**Task:** Pull every line with the word "computer" out of the entries below.

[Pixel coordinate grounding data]
>>

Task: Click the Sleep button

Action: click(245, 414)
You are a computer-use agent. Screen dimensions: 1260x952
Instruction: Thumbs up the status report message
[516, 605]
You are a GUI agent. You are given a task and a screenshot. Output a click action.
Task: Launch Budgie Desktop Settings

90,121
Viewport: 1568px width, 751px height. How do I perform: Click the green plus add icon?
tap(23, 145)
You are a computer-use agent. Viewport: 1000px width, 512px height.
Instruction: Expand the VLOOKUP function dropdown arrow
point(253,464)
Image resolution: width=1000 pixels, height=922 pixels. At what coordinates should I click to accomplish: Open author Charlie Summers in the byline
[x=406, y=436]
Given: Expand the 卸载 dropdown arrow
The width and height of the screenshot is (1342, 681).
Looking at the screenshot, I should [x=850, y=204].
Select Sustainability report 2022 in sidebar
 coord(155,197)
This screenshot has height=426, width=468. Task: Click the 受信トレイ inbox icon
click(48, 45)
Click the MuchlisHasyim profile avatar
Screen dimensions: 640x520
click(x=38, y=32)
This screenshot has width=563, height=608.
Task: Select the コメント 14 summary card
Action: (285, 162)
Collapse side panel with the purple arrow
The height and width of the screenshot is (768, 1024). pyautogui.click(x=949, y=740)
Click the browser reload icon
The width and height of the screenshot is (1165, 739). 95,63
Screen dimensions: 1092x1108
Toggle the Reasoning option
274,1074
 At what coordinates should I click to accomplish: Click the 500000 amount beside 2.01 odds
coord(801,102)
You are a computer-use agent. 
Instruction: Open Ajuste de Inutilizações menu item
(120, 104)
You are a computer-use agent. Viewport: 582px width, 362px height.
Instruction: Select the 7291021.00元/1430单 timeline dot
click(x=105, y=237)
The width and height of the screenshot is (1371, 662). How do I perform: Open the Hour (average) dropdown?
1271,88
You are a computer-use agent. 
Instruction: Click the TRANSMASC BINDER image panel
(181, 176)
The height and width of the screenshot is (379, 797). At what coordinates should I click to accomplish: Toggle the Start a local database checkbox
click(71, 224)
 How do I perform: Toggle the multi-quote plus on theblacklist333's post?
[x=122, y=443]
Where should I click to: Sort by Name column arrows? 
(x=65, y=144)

<<

**Response for this exercise:**
You are a computer-use agent. Screen dimensions: 1260x952
You are a computer-use agent. Viewport: 1000px width, 512px height.
You are a computer-use agent. 
You are a computer-use agent. Viewport: 582px width, 362px height.
You are a computer-use agent. 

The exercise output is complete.